Il sindaco Matteo Lepore, che ha sempre assicurato di aver seguito tutti i criteri ministeriali per la creazione di Città 30 – criteri legati agli alti tassi di incidentalità delle strade, alla presenza di luoghi sensibili come scuole, parchi, entrate e uscite carrabili, fabbriche, esercizi commerciali di vicinato, zone ad alta intensità pedonale – dovrebbe quindi secondo questa direttiva fare ordinanze analitiche e “ capillari” su ogni singolo tratto di strada attualmente ai 30 all’ora. Compreso forse anche il centro storico, che è interamente ai 30 per decisione della precedente giunta.

Non solo, tutte le 15 ordinanze più recenti emanate dal Comune per il progetto Città 30 dovrebbero essere a questo punto, probabilmente, riscritte in modo più analitico. E doverebbe essere indicato un tempo di sperimentazione, al termine del quale il Comune dovrebbe confermare (o disconfermare) l’abbassamento del limite.

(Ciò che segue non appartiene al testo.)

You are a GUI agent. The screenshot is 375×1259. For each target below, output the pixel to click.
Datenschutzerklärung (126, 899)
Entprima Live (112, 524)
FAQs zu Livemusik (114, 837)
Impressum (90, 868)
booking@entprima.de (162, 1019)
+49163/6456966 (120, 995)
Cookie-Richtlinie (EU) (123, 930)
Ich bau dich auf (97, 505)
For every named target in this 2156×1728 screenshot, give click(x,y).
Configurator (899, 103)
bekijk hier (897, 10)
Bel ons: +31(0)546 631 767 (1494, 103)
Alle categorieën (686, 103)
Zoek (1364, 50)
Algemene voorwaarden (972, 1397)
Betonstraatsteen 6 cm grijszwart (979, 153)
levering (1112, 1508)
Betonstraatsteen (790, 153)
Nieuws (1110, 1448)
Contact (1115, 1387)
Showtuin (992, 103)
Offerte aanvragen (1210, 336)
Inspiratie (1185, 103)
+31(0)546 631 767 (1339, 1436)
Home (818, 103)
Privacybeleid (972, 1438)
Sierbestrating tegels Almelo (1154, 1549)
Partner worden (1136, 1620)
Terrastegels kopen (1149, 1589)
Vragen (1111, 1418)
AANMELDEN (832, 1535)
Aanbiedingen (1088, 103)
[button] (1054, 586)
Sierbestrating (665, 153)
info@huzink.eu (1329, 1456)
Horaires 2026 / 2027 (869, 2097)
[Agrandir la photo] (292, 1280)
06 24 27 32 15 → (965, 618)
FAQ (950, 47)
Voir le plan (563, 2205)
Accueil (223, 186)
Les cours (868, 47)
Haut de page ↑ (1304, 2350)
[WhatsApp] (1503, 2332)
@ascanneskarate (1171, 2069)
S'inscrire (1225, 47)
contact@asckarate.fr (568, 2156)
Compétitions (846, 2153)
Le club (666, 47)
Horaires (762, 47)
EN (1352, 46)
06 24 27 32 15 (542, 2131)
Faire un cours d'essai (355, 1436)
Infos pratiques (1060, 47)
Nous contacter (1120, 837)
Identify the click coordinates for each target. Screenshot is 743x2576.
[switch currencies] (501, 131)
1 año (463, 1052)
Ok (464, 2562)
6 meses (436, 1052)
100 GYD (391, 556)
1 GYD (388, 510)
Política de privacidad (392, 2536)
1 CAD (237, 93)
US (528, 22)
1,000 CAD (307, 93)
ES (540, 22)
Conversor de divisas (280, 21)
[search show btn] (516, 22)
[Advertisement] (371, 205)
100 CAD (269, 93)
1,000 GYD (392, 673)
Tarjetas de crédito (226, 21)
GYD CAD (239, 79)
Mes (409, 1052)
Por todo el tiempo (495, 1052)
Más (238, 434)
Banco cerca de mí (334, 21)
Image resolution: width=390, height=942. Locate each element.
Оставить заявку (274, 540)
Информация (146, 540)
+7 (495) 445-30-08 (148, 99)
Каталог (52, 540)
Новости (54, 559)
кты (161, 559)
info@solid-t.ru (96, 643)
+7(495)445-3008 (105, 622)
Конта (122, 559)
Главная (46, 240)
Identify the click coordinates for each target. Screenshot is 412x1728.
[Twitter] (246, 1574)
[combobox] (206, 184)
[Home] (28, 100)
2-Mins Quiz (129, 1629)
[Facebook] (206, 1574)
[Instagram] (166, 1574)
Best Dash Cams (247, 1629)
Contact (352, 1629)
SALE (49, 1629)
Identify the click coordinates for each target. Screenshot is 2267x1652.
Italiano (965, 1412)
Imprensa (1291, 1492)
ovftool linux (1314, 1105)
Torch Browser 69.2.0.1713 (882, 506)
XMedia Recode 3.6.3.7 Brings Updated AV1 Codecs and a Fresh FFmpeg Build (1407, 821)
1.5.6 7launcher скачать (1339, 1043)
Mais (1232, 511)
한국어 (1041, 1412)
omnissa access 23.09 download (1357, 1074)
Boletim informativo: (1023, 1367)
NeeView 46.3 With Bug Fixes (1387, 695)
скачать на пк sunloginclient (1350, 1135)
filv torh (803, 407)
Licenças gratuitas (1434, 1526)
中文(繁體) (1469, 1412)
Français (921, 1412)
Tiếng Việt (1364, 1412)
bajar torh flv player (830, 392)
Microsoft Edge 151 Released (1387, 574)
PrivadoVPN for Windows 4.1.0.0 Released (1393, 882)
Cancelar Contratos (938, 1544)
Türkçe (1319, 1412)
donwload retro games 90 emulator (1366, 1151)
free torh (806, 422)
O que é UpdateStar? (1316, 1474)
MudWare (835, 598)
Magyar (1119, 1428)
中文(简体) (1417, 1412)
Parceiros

«Studieremo la direttiva, che da una prima lettura ci pare essere contraddittoria… » dice l’assessora Valentina Orioli.

In particolare il rischio, nell’indicazione capillare strada per strada che vuole il Mit, è che salti non solo il progetto Bologna 30, sperimentata per 6 mesi prima del via il 16 gennaio, ma pure i vecchi provvedimenti di limitazione della velocità fatti sin dal 1989, compreso il centro storico ai 30 all’ora già in vigore da diversi anni.

Se davvero tutto fosse in discussione sarebbe un “terremoto” non solo per Bologna, ma per tutte le città che hanno attualmente delle zone a 30 all’ora.